Despite the strong daily gain, oil prices were poised to end the week down as much as 5 percent.
The United Arab Emirates' energy minister said the Organization of the Petroleum Exporting Countries was willing to cooperate on an output cut, the Wall Street Journal reported on Thursday after crude futures settled in U.S. trade.
Many traders were sceptical at first about the report, noting that Venezuela and Russia had tried in vain earlier in the week to stir Saudi Arabia and other major producers into agreeing to output cuts.
But after a 75 percent price slump since mid-2014 that has taken crude prices to more than 12-year lows, many were inclined to believe that a rebound was due sooner or later if production tightens or demand picks up.
"We expect declining U.S. oil production, in particular, to drive the oil price back up to $50 per barrel by the end of the year," Frankfurt-based Commerzbank said in a note.
U.S. crude contracts over the next five years were trading under $50 a barrel on Friday, rising above that level only from November 2021 onwards.
U.S. crude's front-month settled up $3.23, or 12.3 percent, at $29.44 per barrel, reaching a session high of $29.66. It hit a 12-year low of $26.05 the previous day.
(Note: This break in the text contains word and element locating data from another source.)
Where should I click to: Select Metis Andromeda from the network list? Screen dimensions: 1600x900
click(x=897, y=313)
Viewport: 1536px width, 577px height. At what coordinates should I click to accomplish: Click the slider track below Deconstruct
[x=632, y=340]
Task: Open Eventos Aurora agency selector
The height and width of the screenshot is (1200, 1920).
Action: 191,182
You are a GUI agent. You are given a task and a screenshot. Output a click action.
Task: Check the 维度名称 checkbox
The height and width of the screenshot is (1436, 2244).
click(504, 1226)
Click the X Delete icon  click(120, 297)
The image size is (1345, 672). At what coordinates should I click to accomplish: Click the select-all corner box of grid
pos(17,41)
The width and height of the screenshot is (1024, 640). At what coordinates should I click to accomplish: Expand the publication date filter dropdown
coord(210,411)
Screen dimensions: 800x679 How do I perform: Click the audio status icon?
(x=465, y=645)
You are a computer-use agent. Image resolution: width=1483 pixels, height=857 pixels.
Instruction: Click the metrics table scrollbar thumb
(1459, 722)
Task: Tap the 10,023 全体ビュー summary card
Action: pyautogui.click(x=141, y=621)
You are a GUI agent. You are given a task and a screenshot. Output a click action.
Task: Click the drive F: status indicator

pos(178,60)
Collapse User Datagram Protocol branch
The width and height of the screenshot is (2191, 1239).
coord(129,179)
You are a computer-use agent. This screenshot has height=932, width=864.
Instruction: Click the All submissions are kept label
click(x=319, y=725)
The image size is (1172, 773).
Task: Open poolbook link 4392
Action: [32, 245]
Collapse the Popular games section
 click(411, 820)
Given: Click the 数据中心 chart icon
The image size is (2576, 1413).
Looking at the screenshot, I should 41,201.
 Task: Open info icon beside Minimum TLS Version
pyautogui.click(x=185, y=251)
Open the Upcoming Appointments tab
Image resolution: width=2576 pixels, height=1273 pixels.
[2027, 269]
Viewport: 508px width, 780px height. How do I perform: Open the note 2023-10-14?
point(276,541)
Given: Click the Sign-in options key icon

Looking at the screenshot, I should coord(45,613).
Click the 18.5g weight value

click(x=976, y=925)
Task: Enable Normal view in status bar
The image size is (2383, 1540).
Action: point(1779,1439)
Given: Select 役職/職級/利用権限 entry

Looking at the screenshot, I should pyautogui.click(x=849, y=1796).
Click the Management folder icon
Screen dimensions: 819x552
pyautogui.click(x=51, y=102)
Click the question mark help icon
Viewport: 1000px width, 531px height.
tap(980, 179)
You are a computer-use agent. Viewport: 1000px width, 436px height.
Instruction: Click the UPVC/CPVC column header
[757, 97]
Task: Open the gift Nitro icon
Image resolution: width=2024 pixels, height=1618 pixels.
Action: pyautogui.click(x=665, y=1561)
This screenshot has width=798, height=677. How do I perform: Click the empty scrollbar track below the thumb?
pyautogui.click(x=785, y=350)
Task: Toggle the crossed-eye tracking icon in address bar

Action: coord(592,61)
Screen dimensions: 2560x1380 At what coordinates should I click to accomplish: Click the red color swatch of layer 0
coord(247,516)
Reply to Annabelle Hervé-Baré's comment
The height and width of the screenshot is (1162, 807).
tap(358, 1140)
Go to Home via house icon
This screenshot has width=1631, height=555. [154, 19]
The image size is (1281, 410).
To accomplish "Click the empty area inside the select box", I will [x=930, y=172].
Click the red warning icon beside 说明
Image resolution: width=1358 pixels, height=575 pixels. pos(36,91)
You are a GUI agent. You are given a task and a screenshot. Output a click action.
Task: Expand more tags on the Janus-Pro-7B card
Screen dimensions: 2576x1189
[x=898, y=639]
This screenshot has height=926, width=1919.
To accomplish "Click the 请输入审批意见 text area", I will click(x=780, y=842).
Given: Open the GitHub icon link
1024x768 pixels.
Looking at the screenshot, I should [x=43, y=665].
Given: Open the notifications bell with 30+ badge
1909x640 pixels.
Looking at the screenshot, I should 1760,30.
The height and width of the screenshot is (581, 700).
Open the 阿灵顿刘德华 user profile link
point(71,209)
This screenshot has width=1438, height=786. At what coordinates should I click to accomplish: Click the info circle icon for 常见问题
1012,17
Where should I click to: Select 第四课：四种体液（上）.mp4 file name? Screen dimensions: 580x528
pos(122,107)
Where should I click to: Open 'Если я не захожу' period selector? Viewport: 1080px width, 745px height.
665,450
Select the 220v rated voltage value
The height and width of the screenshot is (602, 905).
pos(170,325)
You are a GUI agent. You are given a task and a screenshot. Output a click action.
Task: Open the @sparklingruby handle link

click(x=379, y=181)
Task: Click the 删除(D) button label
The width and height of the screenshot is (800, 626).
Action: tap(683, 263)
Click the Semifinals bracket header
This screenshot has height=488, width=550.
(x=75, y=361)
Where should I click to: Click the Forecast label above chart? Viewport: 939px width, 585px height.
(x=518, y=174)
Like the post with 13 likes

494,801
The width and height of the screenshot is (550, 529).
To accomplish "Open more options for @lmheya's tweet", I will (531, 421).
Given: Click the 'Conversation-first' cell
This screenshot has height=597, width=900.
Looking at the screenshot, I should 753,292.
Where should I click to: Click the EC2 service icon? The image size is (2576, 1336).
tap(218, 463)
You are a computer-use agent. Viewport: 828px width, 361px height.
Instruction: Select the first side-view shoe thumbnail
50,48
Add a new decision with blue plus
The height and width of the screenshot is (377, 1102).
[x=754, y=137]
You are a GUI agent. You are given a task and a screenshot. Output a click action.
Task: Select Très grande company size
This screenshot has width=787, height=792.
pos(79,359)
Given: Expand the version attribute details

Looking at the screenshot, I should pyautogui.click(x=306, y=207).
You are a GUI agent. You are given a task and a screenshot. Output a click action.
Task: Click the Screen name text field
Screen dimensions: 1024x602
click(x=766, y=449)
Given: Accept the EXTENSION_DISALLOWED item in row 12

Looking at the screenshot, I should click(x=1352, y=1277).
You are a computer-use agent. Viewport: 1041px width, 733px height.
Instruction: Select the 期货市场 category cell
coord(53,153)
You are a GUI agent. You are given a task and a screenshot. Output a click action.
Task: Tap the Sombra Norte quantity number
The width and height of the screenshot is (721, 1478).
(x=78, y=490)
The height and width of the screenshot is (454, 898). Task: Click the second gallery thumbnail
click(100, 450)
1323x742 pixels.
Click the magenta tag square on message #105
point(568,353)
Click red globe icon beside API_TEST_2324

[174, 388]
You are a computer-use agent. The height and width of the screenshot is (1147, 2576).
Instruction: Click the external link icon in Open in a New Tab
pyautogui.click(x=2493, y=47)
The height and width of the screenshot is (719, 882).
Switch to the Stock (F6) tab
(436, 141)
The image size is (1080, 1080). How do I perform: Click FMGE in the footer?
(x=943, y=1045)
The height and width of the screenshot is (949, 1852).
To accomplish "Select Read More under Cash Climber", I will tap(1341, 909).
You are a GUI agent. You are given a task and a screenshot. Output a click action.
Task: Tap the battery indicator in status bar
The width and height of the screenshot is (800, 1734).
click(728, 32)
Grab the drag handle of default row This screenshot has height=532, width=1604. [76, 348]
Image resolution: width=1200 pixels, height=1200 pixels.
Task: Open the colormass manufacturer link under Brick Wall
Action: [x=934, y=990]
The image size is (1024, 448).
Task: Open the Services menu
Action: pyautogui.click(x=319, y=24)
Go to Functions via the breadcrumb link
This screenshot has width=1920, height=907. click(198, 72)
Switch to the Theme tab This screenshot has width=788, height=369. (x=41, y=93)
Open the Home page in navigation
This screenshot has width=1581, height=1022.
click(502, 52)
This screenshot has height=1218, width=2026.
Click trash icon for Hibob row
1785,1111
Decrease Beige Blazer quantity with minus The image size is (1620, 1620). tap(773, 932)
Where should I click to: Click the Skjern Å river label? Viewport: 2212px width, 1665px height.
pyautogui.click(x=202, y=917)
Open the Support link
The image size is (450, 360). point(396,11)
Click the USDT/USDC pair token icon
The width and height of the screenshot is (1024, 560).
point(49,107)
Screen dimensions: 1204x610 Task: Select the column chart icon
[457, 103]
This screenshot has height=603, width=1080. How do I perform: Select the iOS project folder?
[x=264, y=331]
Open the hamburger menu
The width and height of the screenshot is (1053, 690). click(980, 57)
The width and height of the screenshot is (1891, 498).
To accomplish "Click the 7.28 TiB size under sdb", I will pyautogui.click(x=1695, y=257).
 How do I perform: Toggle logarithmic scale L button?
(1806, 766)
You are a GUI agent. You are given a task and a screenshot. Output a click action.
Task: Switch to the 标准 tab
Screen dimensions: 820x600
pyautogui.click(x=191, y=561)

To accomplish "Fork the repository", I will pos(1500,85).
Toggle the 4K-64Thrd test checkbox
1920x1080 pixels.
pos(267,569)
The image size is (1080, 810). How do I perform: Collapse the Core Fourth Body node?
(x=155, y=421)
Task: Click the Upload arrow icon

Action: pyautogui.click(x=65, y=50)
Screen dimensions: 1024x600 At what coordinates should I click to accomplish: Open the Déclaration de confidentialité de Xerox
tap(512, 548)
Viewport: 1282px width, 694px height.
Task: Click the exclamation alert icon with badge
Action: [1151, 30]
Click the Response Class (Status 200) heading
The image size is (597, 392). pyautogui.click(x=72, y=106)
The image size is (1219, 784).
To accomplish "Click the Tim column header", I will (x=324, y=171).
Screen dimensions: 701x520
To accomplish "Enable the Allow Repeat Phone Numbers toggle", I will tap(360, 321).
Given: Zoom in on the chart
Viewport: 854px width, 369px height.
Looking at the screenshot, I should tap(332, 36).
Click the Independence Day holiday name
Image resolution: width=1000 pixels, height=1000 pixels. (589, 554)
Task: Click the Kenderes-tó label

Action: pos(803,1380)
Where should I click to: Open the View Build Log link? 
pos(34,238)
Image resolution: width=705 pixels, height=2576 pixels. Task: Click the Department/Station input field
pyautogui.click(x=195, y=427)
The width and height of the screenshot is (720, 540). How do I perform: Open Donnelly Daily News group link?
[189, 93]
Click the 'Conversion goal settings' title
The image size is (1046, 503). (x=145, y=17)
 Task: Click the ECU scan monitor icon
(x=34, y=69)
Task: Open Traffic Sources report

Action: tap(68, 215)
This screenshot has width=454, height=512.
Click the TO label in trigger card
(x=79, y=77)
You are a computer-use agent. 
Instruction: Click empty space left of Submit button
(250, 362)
For the week, it lost 4.7 percent.
Brent's front-month closed up $3.30 at $33.36 a barrel, having slid below $30 on Thursday. Weekly losses were pared to 2 percent.
Prices extended gains after data showed an eighth straight weekly drop in the number of U.S. rigs drilling for oil. Oil also got a boost from the rally in global equity markets.
Some cited Monday's Presidents Day holiday in the United States, saying fewer players wanted a short position in oil ahead of the longer weekend break for the New York crude market.
But others, like Tyche Capital Advisors' Tariq Zahir, were hoping to profit again from bearish bets once the rally peaks. "It gives me great opportunity to put out new shorts in crude spreads," he said.
Many expected wilder price swings in coming weeks.
"It's not a one-way price movement anymore," said ABN AMRO's senior energy economist Hans van Cleef. "We will see a period of high volatility."